How does Georgia’s made-whole doctrine limit my health insurer’s reimbursement?
Under Georgia law, a health insurer generally cannot collect reimbursement from an injury recovery until the injured person has first been fully compensated for the entire loss. Georgia codifies this protection at O.C.G.A. § 33-24-56.1, which conditions any reimbursement on the injured person recovering an amount that exceeds the sum of all economic and noneconomic losses from the injury. This principle, known as the made-whole doctrine, treats the injured person’s interest in being paid in full as superior to the insurer’s interest in getting its money back.
The priority the doctrine creates ¶
The doctrine answers a sequencing question: when a settlement or judgment is not large enough to cover everything, who gets paid first? Georgia’s answer puts the injured person ahead of the subrogated insurer. The total loss includes more than medical bills; it accounts for lost wages, future care, pain and suffering, and other harm. Only after that full measure is satisfied does the insurer have a claim on what remains.

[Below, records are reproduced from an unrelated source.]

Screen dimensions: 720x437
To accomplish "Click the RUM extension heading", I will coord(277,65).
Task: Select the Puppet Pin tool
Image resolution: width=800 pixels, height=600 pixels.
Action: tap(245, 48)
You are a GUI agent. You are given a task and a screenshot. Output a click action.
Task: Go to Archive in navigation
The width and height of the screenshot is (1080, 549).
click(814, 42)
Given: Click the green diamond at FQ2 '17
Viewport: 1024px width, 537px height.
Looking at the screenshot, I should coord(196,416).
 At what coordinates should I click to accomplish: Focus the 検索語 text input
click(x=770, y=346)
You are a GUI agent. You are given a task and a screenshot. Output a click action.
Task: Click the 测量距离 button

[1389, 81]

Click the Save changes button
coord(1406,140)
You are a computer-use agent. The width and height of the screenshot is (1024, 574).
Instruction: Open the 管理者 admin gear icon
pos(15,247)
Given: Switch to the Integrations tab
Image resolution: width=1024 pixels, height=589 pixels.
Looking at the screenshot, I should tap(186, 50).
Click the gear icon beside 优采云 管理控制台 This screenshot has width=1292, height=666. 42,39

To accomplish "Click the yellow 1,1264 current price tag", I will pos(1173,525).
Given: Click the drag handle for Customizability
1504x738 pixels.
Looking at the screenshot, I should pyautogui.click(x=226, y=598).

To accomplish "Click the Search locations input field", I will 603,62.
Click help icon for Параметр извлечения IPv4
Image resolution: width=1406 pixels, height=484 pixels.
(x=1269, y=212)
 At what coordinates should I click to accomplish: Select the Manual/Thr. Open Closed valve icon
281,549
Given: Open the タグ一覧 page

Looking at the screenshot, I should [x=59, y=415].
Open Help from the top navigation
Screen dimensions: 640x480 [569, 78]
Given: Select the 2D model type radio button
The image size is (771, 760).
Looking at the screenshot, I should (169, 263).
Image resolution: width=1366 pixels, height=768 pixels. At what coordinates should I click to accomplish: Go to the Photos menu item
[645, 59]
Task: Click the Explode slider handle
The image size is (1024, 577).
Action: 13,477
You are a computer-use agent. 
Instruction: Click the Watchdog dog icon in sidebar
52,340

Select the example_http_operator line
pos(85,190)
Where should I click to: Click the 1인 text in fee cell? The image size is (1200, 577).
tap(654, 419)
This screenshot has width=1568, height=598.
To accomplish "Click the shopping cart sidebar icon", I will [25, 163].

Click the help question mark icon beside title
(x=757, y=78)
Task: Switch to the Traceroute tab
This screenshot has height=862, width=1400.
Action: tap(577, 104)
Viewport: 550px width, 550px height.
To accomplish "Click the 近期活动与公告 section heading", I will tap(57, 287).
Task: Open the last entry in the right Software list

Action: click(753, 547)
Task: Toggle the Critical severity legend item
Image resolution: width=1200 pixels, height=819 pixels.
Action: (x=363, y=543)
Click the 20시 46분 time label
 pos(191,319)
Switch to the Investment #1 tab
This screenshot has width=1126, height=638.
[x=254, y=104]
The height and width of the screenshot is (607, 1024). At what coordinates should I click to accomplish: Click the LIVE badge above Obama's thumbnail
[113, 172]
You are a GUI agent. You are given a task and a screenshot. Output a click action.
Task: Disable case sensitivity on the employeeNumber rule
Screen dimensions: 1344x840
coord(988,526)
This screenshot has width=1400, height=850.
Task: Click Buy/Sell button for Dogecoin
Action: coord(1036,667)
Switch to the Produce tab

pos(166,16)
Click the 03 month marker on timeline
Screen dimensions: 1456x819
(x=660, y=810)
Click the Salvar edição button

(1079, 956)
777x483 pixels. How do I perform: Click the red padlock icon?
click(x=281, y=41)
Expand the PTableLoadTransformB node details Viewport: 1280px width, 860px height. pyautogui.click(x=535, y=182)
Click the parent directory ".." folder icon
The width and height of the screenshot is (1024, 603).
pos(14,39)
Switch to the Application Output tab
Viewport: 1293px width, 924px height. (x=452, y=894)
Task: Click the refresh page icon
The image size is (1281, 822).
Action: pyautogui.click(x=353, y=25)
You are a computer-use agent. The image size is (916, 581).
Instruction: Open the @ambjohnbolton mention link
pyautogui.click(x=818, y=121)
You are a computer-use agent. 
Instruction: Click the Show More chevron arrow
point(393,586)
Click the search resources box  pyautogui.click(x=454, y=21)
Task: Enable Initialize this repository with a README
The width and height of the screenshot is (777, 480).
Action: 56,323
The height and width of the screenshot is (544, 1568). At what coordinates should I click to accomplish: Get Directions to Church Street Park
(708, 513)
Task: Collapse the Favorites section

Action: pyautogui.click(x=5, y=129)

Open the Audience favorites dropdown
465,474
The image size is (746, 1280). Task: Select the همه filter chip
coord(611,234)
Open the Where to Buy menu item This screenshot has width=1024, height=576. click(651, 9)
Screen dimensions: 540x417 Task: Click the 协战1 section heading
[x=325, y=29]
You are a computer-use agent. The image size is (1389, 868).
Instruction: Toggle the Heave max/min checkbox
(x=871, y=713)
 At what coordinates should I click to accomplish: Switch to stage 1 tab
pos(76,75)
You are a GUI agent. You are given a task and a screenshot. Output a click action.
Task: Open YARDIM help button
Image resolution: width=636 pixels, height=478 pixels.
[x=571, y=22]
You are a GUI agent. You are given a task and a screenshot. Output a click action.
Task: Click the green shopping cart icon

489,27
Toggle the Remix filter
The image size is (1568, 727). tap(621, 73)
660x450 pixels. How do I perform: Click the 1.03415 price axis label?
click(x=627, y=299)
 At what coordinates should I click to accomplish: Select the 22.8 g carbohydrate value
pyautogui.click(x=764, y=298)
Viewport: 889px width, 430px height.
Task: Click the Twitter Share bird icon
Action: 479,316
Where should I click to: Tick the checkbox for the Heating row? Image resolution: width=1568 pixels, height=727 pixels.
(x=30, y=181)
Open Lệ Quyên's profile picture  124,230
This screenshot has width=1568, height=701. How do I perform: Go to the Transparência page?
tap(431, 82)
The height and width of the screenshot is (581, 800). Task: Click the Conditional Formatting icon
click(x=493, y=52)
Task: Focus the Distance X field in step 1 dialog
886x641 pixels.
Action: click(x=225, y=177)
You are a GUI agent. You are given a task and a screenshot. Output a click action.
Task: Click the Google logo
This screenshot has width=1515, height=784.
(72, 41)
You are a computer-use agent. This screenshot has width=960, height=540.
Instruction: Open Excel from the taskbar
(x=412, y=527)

This matters most when the recovery is capped by limited insurance. If an at-fault driver carries only a minimum liability policy and the injuries are severe, the settlement may fall far short of the real damages. In that situation, the injured person has not been made whole, and the health plan’s reimbursement claim can be reduced or wiped out entirely.
How “made whole” gets measured ¶
There is no single formula. Deciding whether someone has been fully compensated requires comparing the total value of the claim to the amount actually recovered. Factors that inform that comparison include:
- The realistic full value of all damages, including non-economic harm.
- The size of the available insurance and any collectability problems.
- The pro rata share of attorney fees and litigation costs the injured person paid to obtain the recovery, which the statute requires be deducted from any reimbursement the insurer claims.
Because the comparison is fact-driven, two cases with identical medical bills can produce very different reimbursement results depending on how the total damages stack up against the settlement. When the parties disagree over whether a settlement made the injured person whole, O.C.G.A. § 33-24-56.1 lets the dispute go to a court for a declaratory judgment; if the court finds the recovery did not fully compensate the injured person, the insurer has no right of reimbursement.
Where the limit does not reach ¶
The made-whole doctrine is a default rule, not an unbreakable shield. Two exceptions commonly arise in Georgia. First, the plan contract may waive or contract around the doctrine with clear language, which can change the priority. Second, when the plan is a self-funded employer plan governed by federal ERISA law, the plan’s written terms can override Georgia’s equitable protections altogether, so the state made-whole rule may not apply at all. Sorting out which regime governs is often the threshold issue.
The bottom line ¶
In Georgia, the made-whole doctrine can sharply limit, or eliminate, a health insurer’s reimbursement when a recovery does not fully cover the injured person’s losses. Its protection is strongest with state-regulated insurance and clear under-compensation, and weakest where plan language or federal ERISA rules push the doctrine aside.
This article is for general educational and informational purposes only and is not legal advice. It does not create an attorney-client relationship, and Georgia law may change. For advice about a specific situation, consult a licensed Georgia personal injury attorney.